Is it possible to pass ssh key to git/ssh agent as a cli parameter?

Question

I'm setting up a CD workflow via GitHub Actions and tutorials like this suggest that I have to

1. create a user (done)
2. (for GH action to access server) generate a key pair, save public key to user's ~/.ssh/authorized_keys (or ~/.ssh/authorized_keys2) and private key to github secret to be used in action (done, note that private key can be only on github as secret, so access is safe)
3. (to pull code from GH to server) generate another key pair, keep private key in the user's folder (like ~/.ssh/id_rsa) and put public key to GH as a deploy key

I wonder if I can modify 3.: can I store both public and private key on GH, and pass private key from a GH secret to bash to do the pull? This way, it'll be tighter security, quicker setup on a new server and even quicker migration/setup of multiple projects.

Haven't found anything on this yet, although I may search using wrong keywords...

Answer 1

Can I store both public and private key on GH

First, storing the private key alone would be enough: you can generate the public key from the private one.

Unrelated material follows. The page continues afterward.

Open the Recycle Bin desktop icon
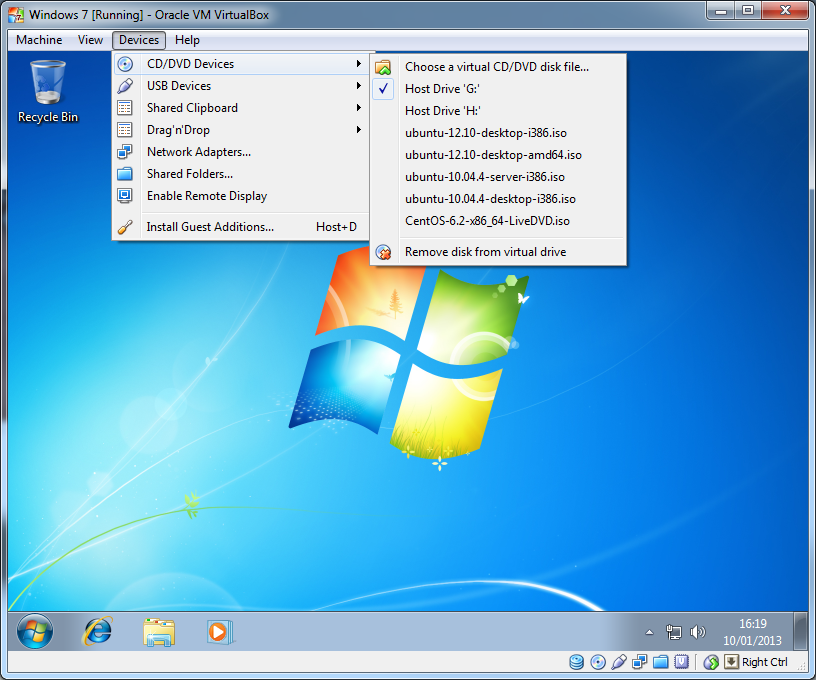[48, 92]
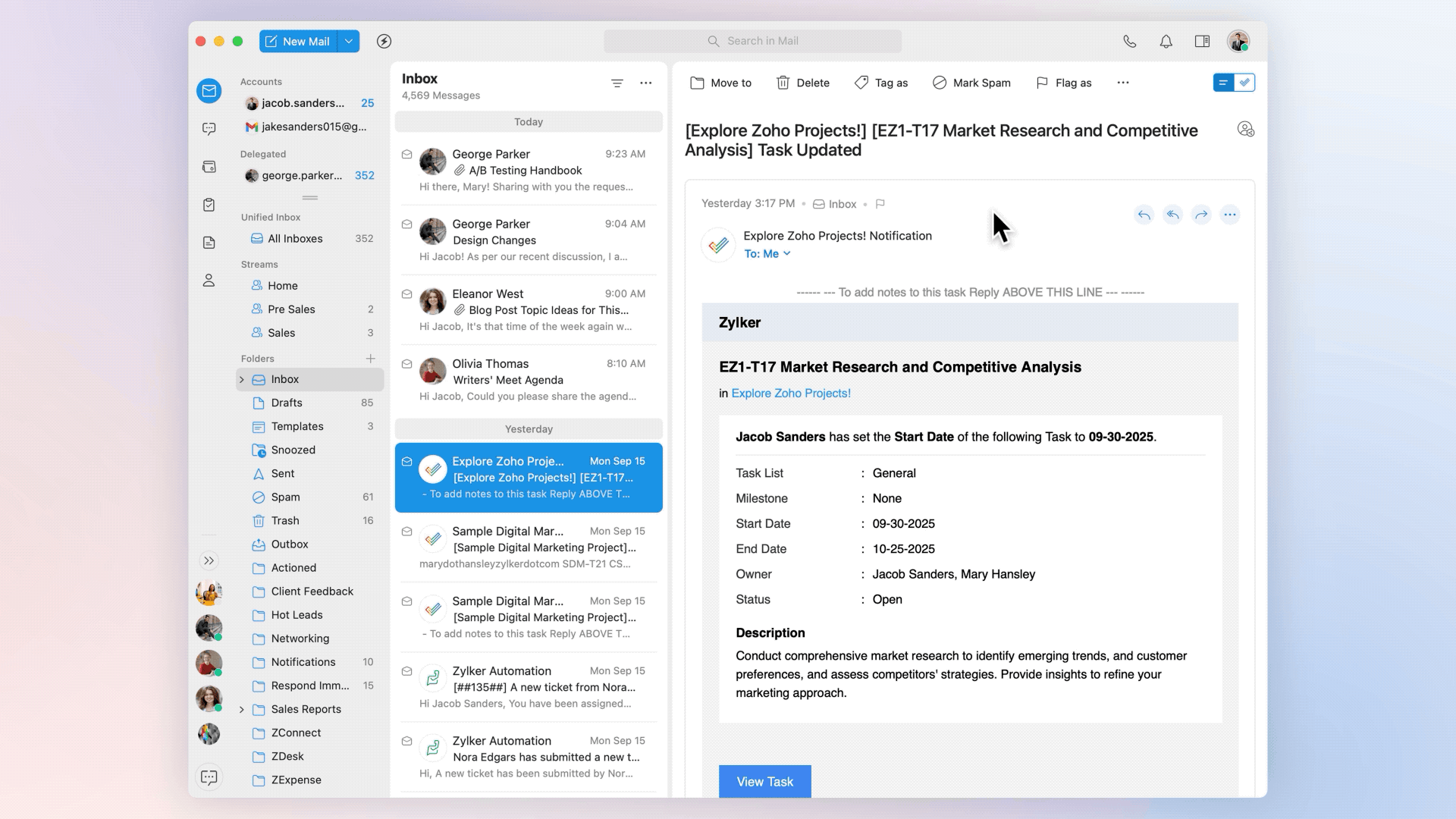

Second, if you pass a private key, make sure you GH action removes it from the server once said action is completed.
That way, said private key is only used when needed, and does not remain on the server.

Since your GH Action has access through its own SSH key to the server, it can:

• write the content of its secret to a 'key2' file, as shown here
• scp that key2 file to the server
• execute through ssh the rm key2 command to remove the file at the completion of the action: ssh -i /path/to/private/key1 'rm /remote/path/to/key2'.